Там, в первом классе, нас уже учили систематически – катехизису и всему, связанному с религией, начаткам священной истории. Мне было тогда примерно шесть с половиной – семь лет, потому что меня передержали дома. Я очень маленьким научился читать и писать и по их вине потерял почти два года, я мог бы уже ходить в третий класс.

В школе давалось систематическое образование, но особенно материально и в смысле окружения стало намного лучше, у меня были учителя, уроки, товарищи, чтобы играть, и многие другие занятия, чего совсем не было, когда я сидел дома один и учил арифметику по тетрадной обложке. Это новое положение длилось до тех пор, пока я сам в том раннем возрасте не поднял свой первый мятеж…

Фрей Бетто.  Почему?

Фидель Кастро. Просто потому, что я устал от всего этого. Иногда дома меня шлепали в наказание и, если я не ходил по струнке, грозили, что пошлют в школу интерном. И вот наконец я однажды понял, что жить в школе для меня выгоднее, что мне будет там лучше, чем в этом доме.

Фрей Бетто. Кто грозил, ваши брат и сестра?

Фидель Кастро. Крестная, крестный, учительница, когда приезжала на каникулы, все!
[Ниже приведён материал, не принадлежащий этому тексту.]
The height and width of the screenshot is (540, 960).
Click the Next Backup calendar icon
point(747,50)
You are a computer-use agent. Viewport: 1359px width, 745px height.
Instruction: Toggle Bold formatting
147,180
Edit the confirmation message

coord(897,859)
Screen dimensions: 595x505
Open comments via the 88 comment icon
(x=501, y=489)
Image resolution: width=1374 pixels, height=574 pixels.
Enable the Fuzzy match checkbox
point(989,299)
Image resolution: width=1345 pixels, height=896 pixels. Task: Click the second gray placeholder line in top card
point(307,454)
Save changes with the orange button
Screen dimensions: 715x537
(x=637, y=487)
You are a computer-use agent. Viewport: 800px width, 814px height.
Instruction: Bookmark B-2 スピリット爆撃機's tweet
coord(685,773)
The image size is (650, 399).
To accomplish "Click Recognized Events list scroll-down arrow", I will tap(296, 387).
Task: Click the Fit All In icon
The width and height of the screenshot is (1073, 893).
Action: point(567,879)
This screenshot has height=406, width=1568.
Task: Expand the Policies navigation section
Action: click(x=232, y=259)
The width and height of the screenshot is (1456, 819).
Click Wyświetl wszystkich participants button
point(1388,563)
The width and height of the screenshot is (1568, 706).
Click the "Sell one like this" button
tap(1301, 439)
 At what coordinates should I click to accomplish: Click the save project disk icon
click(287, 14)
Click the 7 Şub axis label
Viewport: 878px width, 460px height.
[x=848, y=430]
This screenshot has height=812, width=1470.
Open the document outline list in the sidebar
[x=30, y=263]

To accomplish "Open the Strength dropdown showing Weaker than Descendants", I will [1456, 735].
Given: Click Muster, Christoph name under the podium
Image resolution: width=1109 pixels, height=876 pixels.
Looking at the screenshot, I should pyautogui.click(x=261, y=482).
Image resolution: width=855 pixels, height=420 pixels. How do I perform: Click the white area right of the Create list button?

Фрей Бетто.  А-а, крестная и остальные взрослые!

Фидель Кастро.  Да-да.

Фрей Бетто. И какой вы подняли мятеж?

Фидель Кастро. Так вот, эти люди получили настоящее французское образование, они превосходно говорили по-французски. Очевидно, оттуда идут их отношения с консулом. Не помню хорошенько, почему две сестры получили французское образование, было ли то во Франции или на Гаити. Они говорили по-французски и были воспитаны безукоризненно. И конечно, всем этим манерам они с малых лет учили меня. Среди прочего, нельзя было просить. Помню, у иных мальчиков, совсем бедных, тем не менее водилось сентаво, чтобы купить гранисадо – толченый лед с сиропом – или кусочек сладкого льда, а мне нельзя было ничего у них просить, потому что это запрещалось нормами французского воспитания; и если мне случалось сказать кому-то: дай мне немножко, мальчики, по свойственному их возрасту эгоизму и также оттого, что жили в ужасающей бедности, зная, каких правил я должен был придерживаться, немедленно говорили: а-а, ты просишь, вот я скажу у тебя дома.

В той семье были свои правила, впрочем, я их не критикую. Надо было делать

то-то, то-то и то-то, все очень дисциплинированно. Надо было говорить очень вежливо, нельзя было повышать голос. Конечно, нельзя было говорить ни одного неположенного слова. И вот, слыша угрозы послать меня в интернат я чувствую, что мне все это надоело; я уже давно понял, что происходило раньше, я даже понял, отчего я прежде голодал и что со мной поступали несправедливо – я не рассказываю тебе это в деталях, потому что наша цель не писать мою автобиографию, а поговорить о темах, которые ты поднял, - и вот однажды я прихожу из школы и намеренно не подчиняюсь ничему, не слушаюсь никаких приказаний, не выполняю никаких правил, не придерживаюсь никакой дисциплины, говорю громко, произношу все слова, которые, как мне казалось, запрещено произносить, сознательно поднимаю мятеж с тем, чтобы меня послали жить в интернат. И вот так мой первый мятеж, и далеко не единственный, вспыхнул в первом классе, в возрасте самое большее семи лет; надо бы это уточнить в каком-нибудь архиве.